Our visit to Alp 2500 can best be described as good fun with reservations or an asterisk*. The terrain is fun (& full of interest), piste trails are fun (& full of interest), the general ambiance is fun (& full of…… happy souls enjoying themselves). Food was good (& cheap), lifts are good, skiable vertical is good & the snow-making system exceptional (because it needs to be*). Sounds good huh.
Reservations* include: the snow was comparatively rubbish & the resort base villages are comparatively rubbish plus super busy. Without artificial snowmaking the resorts would not have been skiable below the alpine zone, which is more than a touch concerning in mid-Feb.
On the positive side, away from the base villages, the crowds thin very quickly. We were amazed at how many people at the resorts never left Chairs 4 & 5 in La Molina or chair 14 in Masella. Makes it easy to avoid the crowds. Most skiers & snowboarders are in the beginner / lower intermediate category, which may mean on a powder day the slopes may be deserted (or it just means we didn’t see many gun skiers because the snow was so crap)!
From the childishly humorous 2,535m summit of La Tosa (snigger!), there are incredible terrain & trail options that simply do not translate to a 2-dimensional trail map. The peak is the central most important point in the combined Alp 2500 resort. From La Tosa, the alpine zone is fully loaded with interesting freeride descents, most with easy exits onto piste trails leading back to the lifts.
Of the two sides, Masella is the pick for us.
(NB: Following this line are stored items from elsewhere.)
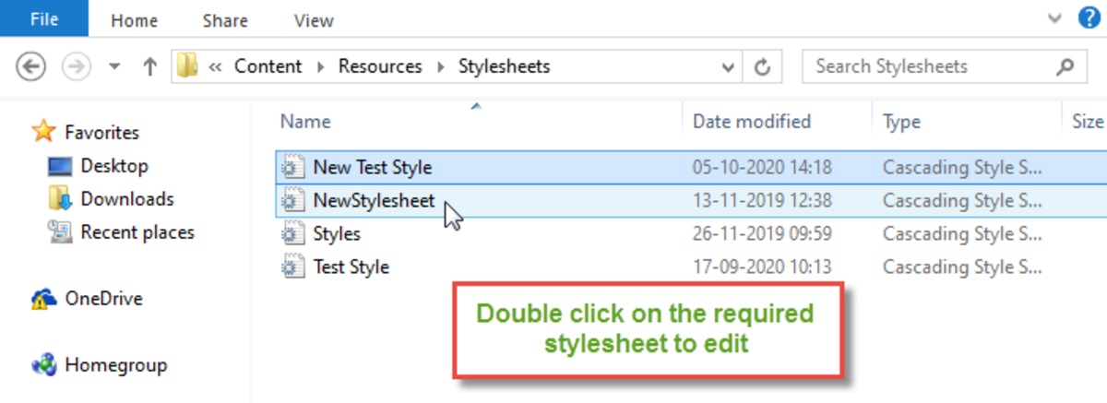The image size is (1107, 403).
Task: Open the Help question mark icon
Action: pyautogui.click(x=1089, y=18)
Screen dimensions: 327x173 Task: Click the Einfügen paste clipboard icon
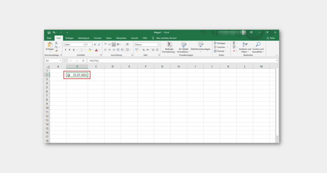(49, 45)
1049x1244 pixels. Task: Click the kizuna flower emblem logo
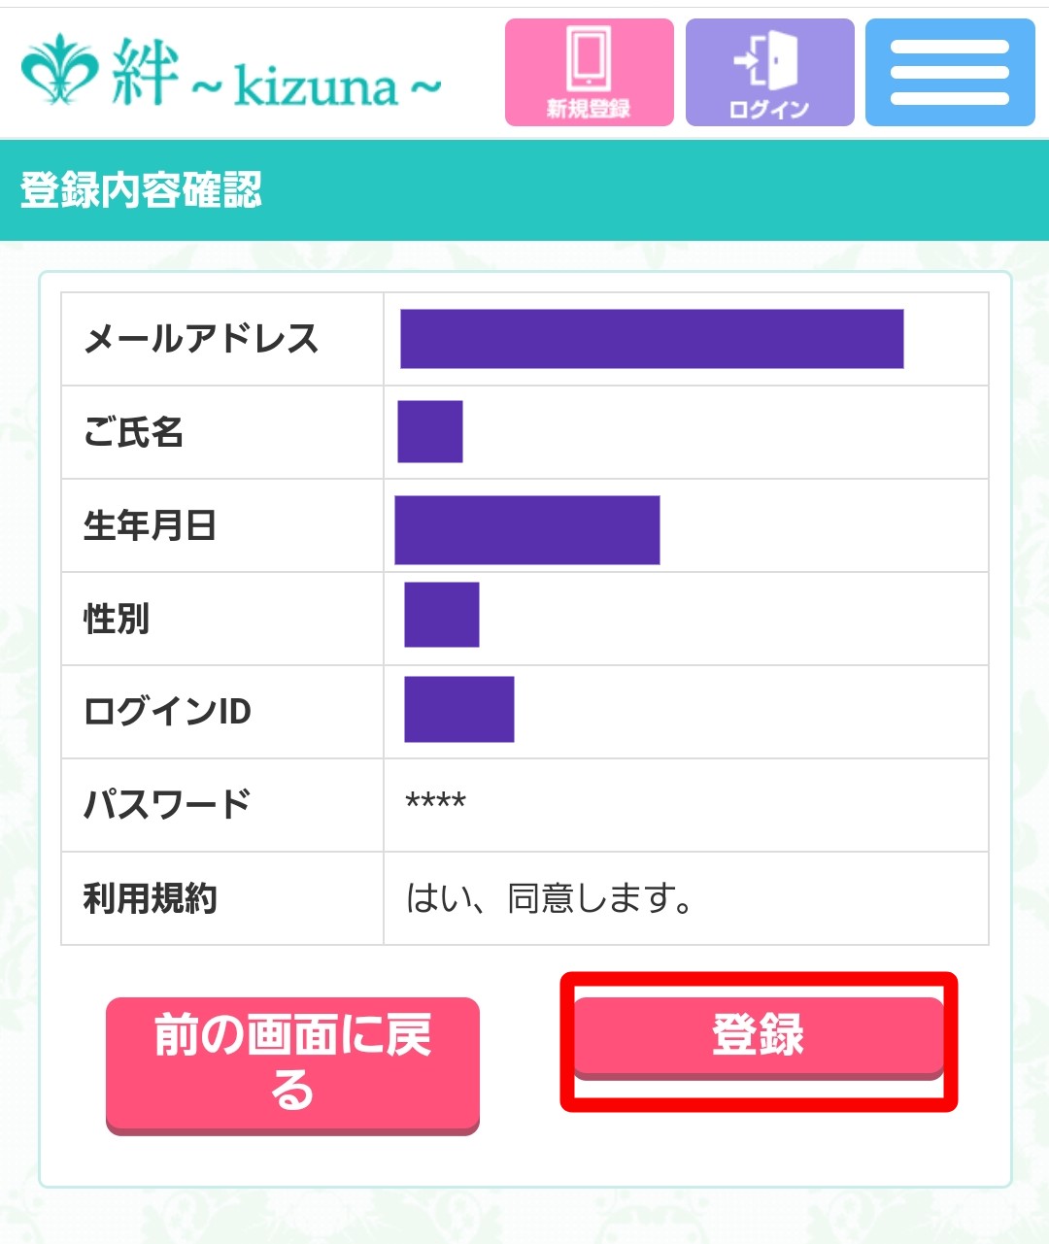point(59,70)
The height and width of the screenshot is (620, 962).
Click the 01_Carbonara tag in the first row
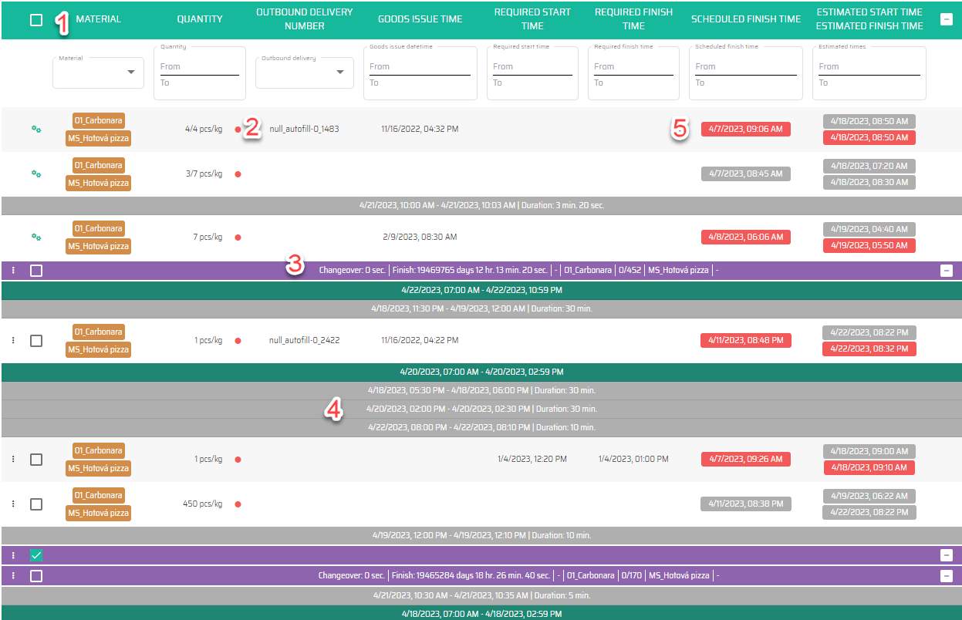(98, 121)
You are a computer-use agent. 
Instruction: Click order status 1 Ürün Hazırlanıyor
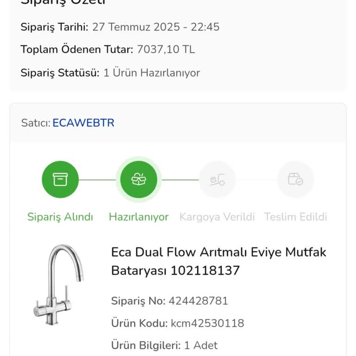tap(152, 73)
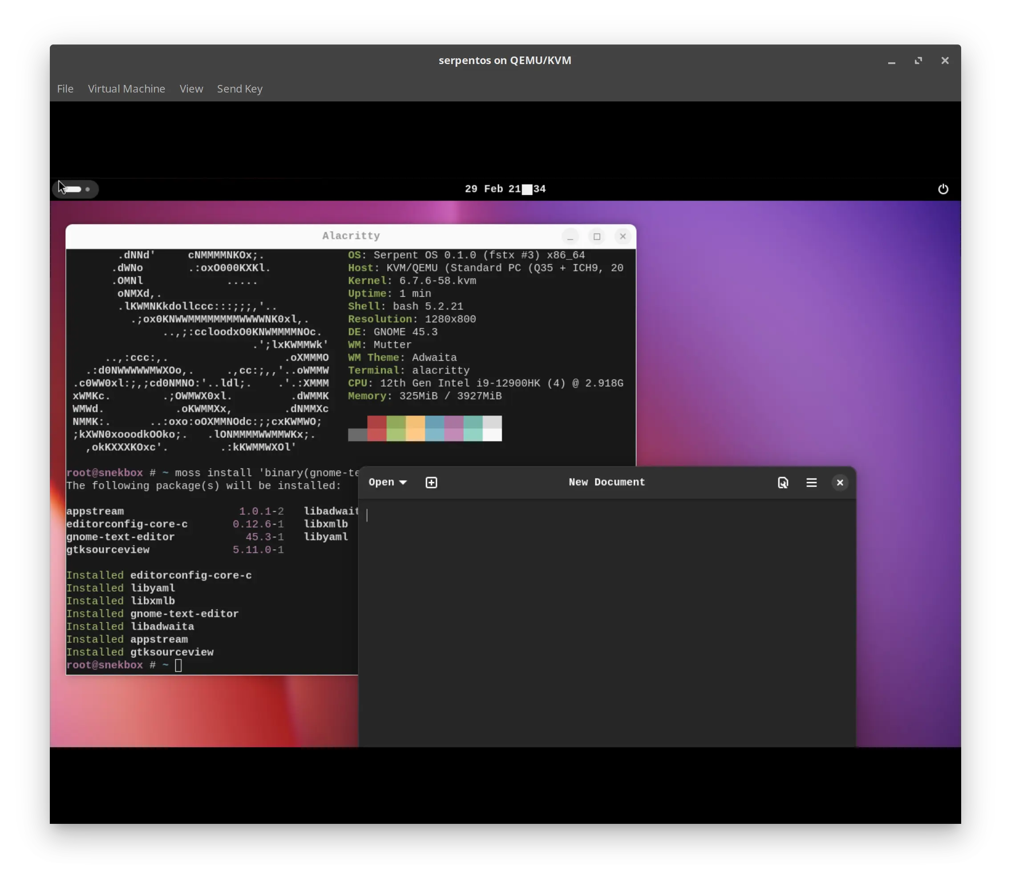Open the Virtual Machine menu

(127, 89)
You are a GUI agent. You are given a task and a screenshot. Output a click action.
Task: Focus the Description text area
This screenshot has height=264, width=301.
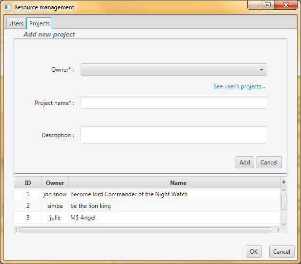[174, 135]
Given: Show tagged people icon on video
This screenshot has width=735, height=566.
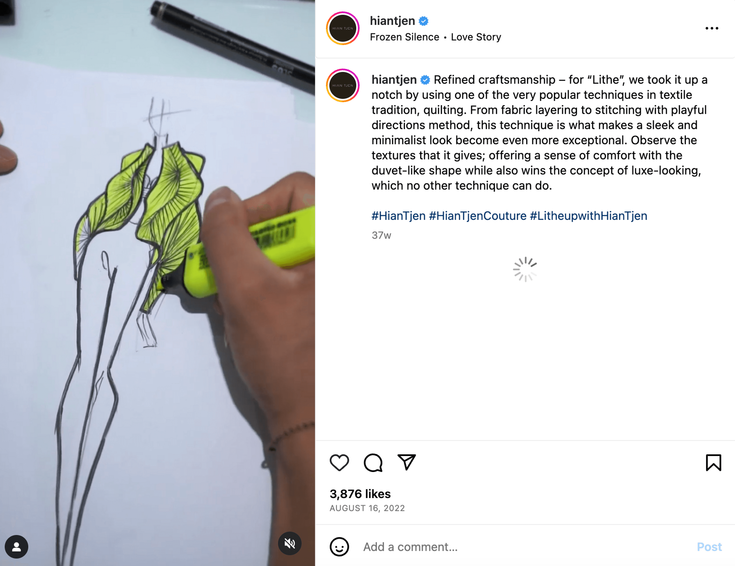Looking at the screenshot, I should (x=16, y=546).
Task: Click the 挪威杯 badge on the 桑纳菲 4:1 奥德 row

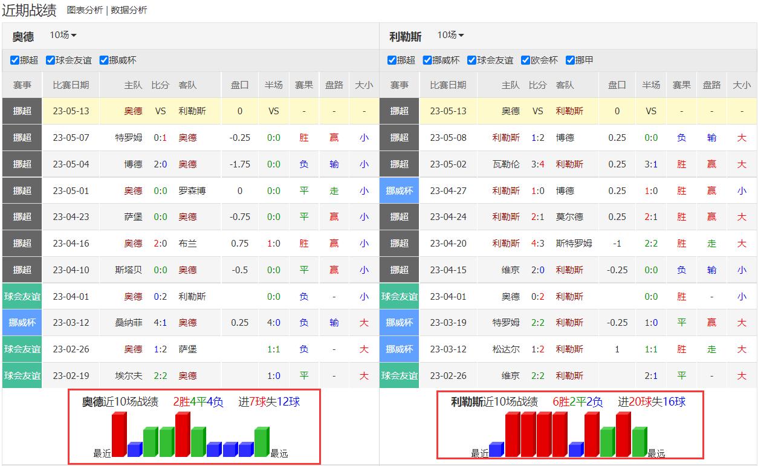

Truly excellent piste terrain combining pitch, roll, shelter & north-aspect for better snow quality, plus the better steep alpine terrain from La Tosa. La Molina’s trails seemed to have a lot less snow, less pitch, less length & overall, less interest. With some decent snow on the ground there would be worthy tree-skiing here, but alas …… Both ski area’s have quite good novice & beginner zones, but they are heaving with people when the sun is out.
Après ski in the Masella base is a splendid, lively affair. Lots of options along the base area. Masella also has the best mountain resort village feel. La Molina has a more downtrodden vibe, particularly way down in the valley near the train station. Away from the mountain, the town of Alp is surprisingly vibrant & pleasant. The larger town of Puigcerdà, on the French border, is positively bustling. If you have a car, the villages of Castellar de n'Hug or the lower elevation, La Pobla de Lillet (and its Bar La La!), are worth a visit & perhaps an overnight.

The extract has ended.